- Shocking hubris: Geithner says U.S. will “never” lose AAA rating
- Rob Parenteau calls for 10-15% equity correction… within one quarter
- Dan Amoss with “one of the best short selling opportunities” for 2010
- Plus, Wall Street insanity… the sudden and significant return of John Thain
Today’s 5 begins with breathtaking hubris: Will the U.S. lose its AAA credit rating?
“Absolutely not,” Treasury Secretary Geithner told ABC last night. “That will never happen to this country.”
Never? Heh, right.
That stinks of Fukuyama’s End of History, which Addison and Bill teased in Financial Reckoning Day. The moment we suggest a “final form” of anything — a government for Fukuyama, a fiat money for Geithner — our fate has been sealed. Nothing lasts forever, Tim… c’mon.
It’s easy to talk up the ol’ greenback today. The dollar index has been on a nearly nonstop rally since the beginning of December, rising from 74 to 80 this morning, just off a seven-month high.
The stronger dollar is putting extra pressure on stocks.
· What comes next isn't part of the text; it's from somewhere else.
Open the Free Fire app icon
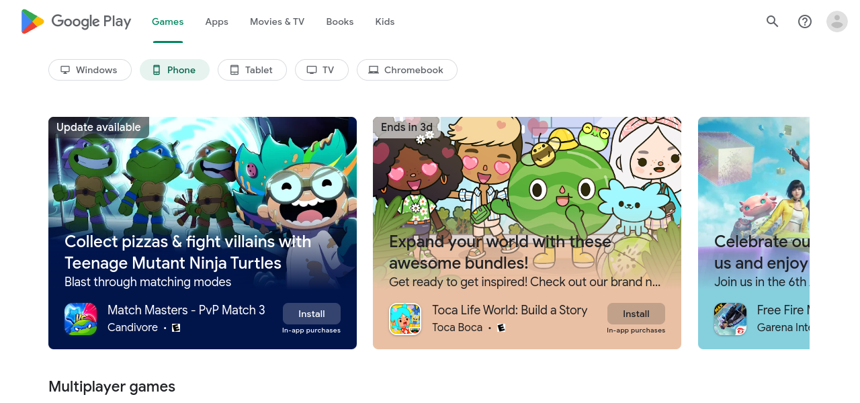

After some steep sell-offs last week, the Dow and S&P are down about 4% so far in 2010.
“I believe equity markets (and riskier assets in general) are in the midst of a 10–15% correction,” writes our macro man Rob Parenteau, “that plays out within one quarter, which is normal, not at the onset of the next financial avalanche, which lasts many quarters.
“There was never any question that the extraordinary policy maneuvers of 2009 would begin to be unwound in 2010. But the culmination of events in Europe, China and the United States over the last two months have brought this all to a head very early on in 2010. Profit taking after large, sustained bull runs is a natural reaction of investors to a bout of increasing uncertainty and higher risk recognition.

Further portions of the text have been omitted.